I was wondering how people who grow their own hops determine the AA content (or recipe quantities) for their brews?

Cheers,

Chris


----------



## stef (10/11/11)

Don't think you can (without costly lab analysis). Other than guestimating (by using the usual AA's for the variety) all you can do is use them as late additions so the AA's dont matter as much.


----------



## QldKev (10/11/11)

stef said:


> Don't think you can (without costly lab analysis). Other than guestimating (by using the usual AA's for the variety) all you can do is use them as late additions so the AA's dont matter as much.





I've only ever used them as late additions. To me it would be a waste using such a fresh product for the bittering addition anyway.


----------



## Malted (10/11/11)

One way it by making a hop tea from known AA% commercial hops and comparing it to your homegrown ones. Here's the process:

"We can improve on this guess with a taste-testing technique I call "ratiometric titration." The approach here is to compare a same-cultivar hop of known alpha content with our unknown alpha hop. We compare the ratio of quantities of sugar needed to overcome the bitterness and infer that this ratio will equal the ratio of alphas. Thus, if it takes five teaspoons of sugar to offset the bitterness of our homegrown hops and three teaspoons to null the commercial hops, then our hops are five-thirds as strong, and our alpha-acid content is five-thirds the commercial alpha.
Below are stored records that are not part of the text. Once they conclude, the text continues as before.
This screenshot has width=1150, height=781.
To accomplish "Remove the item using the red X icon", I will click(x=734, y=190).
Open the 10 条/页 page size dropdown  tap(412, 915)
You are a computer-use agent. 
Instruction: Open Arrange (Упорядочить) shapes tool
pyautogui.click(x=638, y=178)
If the commercial alpha is 6 percent, then our alpha is 5/3 times 6, or 10 percent. 

I make up two hop tea samples - one from our unknown alpha fresh hops, and the second from commercial whole leaf hops of the same cultivar with known alpha. Stir one-quarter ounce hops plus one teaspoon sugar into two cups of boiling water (the sugar is needed because the hop resins are nearly insoluble in plain water.) Next, reduce the heat and simmer with the lid on for 30 minutes. Now add enough boiled water to each sample to bring their volumes back to two cups. Let the teas settle and cool to room temperature. Next, decant and filter the teas through a coffee filter to remove sediment. 
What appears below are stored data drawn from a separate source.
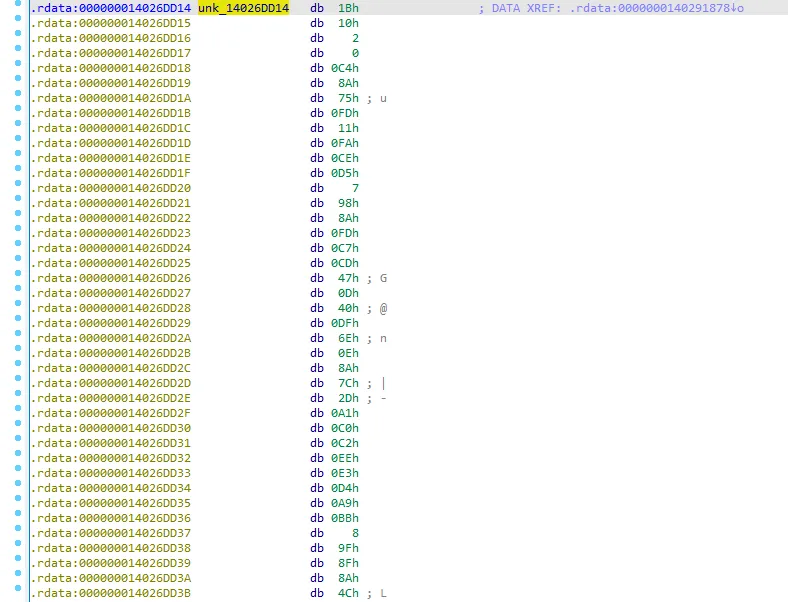Toggle breakpoint dot at address 14026DD20
The image size is (788, 602).
pos(18,188)
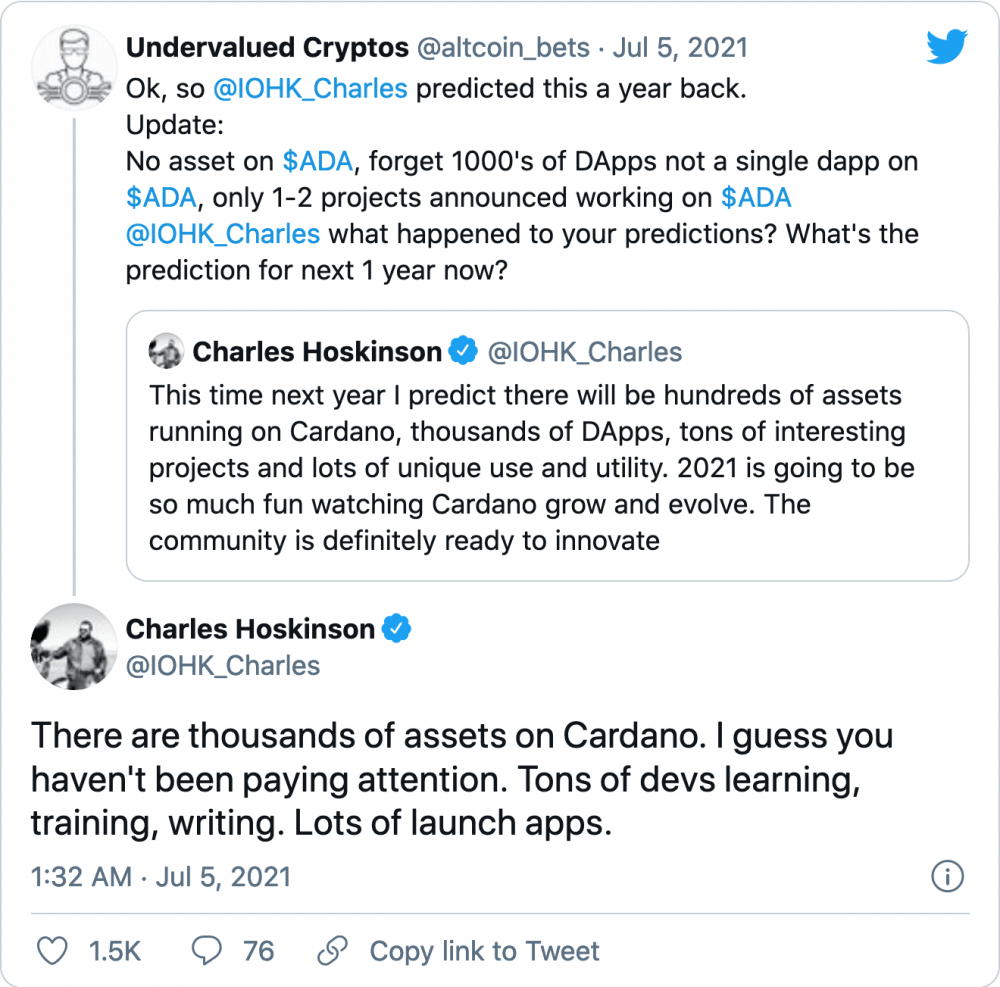Open replies via speech bubble icon
The width and height of the screenshot is (1000, 987).
tap(207, 951)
Now comes the tasting part. It's best to do the tasting in the morning when your taste buds are freshest. Measure a quarter cup of each of the hops teas. Now taste a few drops of the unknown alpha tea and rinse off your tongue. The tea will taste bitter, of course. Next, add one-quarter teaspoon sugar and taste. It will taste a little less bitter. Continue titrating the tea with the sugar in quarter-teaspoon increments (and doing a tongue rinsing between each tasting) while tasting for the point when the predominantly bitter taste finally gives way to a sweet taste (with bitter overtones). This is when the bitter loses its bite. Record the amount of sugar it took to reach this turning point. Now repeat the titration with the known alpha tea. The ratio of the titrated sugar for the unknown hops to the sugar required for the known hops is our estimate of the ratio of the alphas of the respective hops."
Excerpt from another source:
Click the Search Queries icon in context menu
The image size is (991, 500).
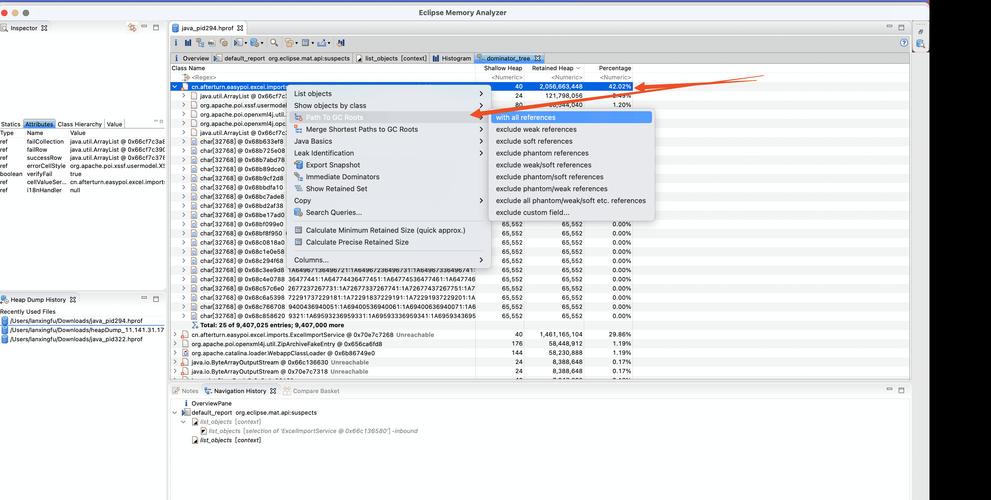point(298,212)
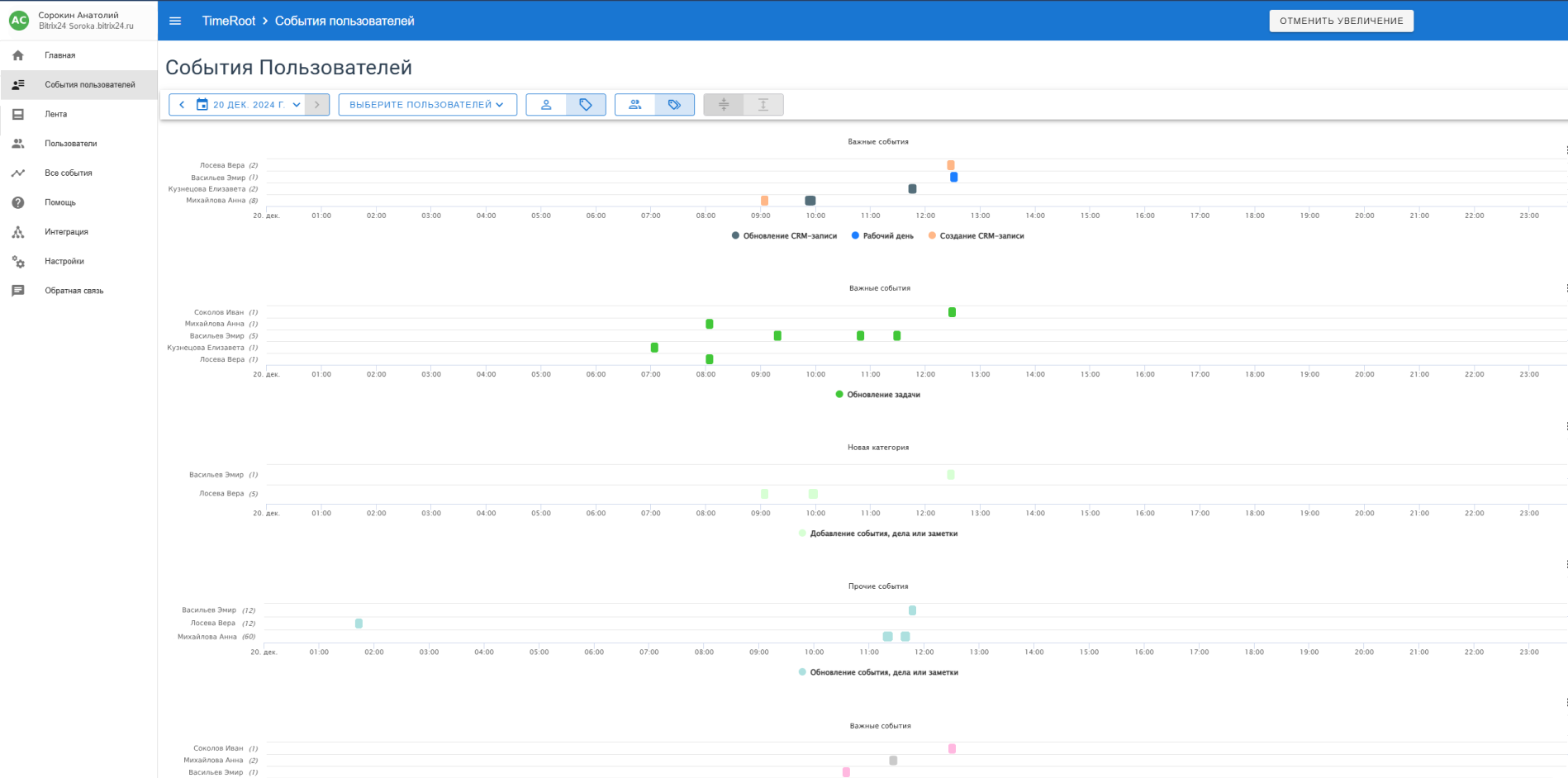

*Zymurgy Special, 1997, Vol 20, #4 LINK to full article*


----------



## Malted (10/11/11)

Oh and there was some discussion about it last year: http://www.aussiehomebrewer.com/forum/inde...showtopic=44429

The topic was called "How To - Determine Home Grown Hop Alpha Acid Levels"

Lots of interesting things come up when you put "Homegrown" and "Alpha" into the Google section of the search button on this site.


----------